* start *

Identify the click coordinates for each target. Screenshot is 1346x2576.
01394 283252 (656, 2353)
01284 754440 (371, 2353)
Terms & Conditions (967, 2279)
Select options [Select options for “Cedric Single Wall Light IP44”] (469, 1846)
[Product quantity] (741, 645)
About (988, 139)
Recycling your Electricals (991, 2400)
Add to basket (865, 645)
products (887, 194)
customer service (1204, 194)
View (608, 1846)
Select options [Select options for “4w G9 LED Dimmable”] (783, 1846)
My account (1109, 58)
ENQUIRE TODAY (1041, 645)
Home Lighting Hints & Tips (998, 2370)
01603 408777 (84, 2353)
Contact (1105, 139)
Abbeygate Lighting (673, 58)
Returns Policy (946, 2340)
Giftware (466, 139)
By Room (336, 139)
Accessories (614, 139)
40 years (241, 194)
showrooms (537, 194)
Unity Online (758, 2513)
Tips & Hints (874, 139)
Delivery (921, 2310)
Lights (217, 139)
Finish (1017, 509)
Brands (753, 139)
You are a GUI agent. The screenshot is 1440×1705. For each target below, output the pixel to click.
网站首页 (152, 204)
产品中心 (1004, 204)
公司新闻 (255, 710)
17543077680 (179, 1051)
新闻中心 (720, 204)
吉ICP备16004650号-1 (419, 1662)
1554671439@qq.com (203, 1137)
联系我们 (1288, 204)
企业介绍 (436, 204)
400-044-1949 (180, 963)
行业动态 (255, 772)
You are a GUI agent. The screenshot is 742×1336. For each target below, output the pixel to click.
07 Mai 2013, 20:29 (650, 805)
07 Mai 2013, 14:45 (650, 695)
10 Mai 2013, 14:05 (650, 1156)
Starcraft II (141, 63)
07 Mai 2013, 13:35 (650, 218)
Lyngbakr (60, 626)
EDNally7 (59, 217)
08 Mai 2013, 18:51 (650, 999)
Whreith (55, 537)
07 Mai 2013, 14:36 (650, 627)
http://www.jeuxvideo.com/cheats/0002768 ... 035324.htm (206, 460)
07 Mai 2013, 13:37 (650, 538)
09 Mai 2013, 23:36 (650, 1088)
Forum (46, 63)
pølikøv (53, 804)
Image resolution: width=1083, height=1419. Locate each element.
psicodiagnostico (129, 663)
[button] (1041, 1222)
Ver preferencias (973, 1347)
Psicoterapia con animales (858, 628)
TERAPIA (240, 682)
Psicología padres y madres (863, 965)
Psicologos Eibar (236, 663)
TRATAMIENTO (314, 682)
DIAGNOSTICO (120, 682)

* end *

Requirement
Reproduce all of the entries above verbatim, line for line, with no additions or changes.

Problem solution
Identify the click coordinates for each target. Screenshot is 1346x2576.
01394 283252 (656, 2353)
01284 754440 (371, 2353)
Terms & Conditions (967, 2279)
Select options [Select options for “Cedric Single Wall Light IP44”] (469, 1846)
[Product quantity] (741, 645)
About (988, 139)
Recycling your Electricals (991, 2400)
Add to basket (865, 645)
products (887, 194)
customer service (1204, 194)
View (608, 1846)
Select options [Select options for “4w G9 LED Dimmable”] (783, 1846)
My account (1109, 58)
ENQUIRE TODAY (1041, 645)
Home Lighting Hints & Tips (998, 2370)
01603 408777 (84, 2353)
Contact (1105, 139)
Abbeygate Lighting (673, 58)
Returns Policy (946, 2340)
Giftware (466, 139)
By Room (336, 139)
Accessories (614, 139)
40 years (241, 194)
showrooms (537, 194)
Unity Online (758, 2513)
Tips & Hints (874, 139)
Delivery (921, 2310)
Lights (217, 139)
Finish (1017, 509)
Brands (753, 139)
You are a GUI agent. The screenshot is 1440×1705. For each target below, output the pixel to click.
网站首页 (152, 204)
产品中心 (1004, 204)
公司新闻 (255, 710)
17543077680 (179, 1051)
新闻中心 (720, 204)
吉ICP备16004650号-1 (419, 1662)
1554671439@qq.com (203, 1137)
联系我们 (1288, 204)
企业介绍 (436, 204)
400-044-1949 (180, 963)
行业动态 (255, 772)
You are a GUI agent. The screenshot is 742×1336. For each target below, output the pixel to click.
07 Mai 2013, 20:29 (650, 805)
07 Mai 2013, 14:45 (650, 695)
10 Mai 2013, 14:05 (650, 1156)
Starcraft II (141, 63)
07 Mai 2013, 13:35 (650, 218)
Lyngbakr (60, 626)
EDNally7 (59, 217)
08 Mai 2013, 18:51 (650, 999)
Whreith (55, 537)
07 Mai 2013, 14:36 (650, 627)
http://www.jeuxvideo.com/cheats/0002768 ... 035324.htm (206, 460)
07 Mai 2013, 13:37 (650, 538)
09 Mai 2013, 23:36 (650, 1088)
Forum (46, 63)
pølikøv (53, 804)
Image resolution: width=1083, height=1419. Locate each element.
psicodiagnostico (129, 663)
[button] (1041, 1222)
Ver preferencias (973, 1347)
Psicoterapia con animales (858, 628)
TERAPIA (240, 682)
Psicología padres y madres (863, 965)
Psicologos Eibar (236, 663)
TRATAMIENTO (314, 682)
DIAGNOSTICO (120, 682)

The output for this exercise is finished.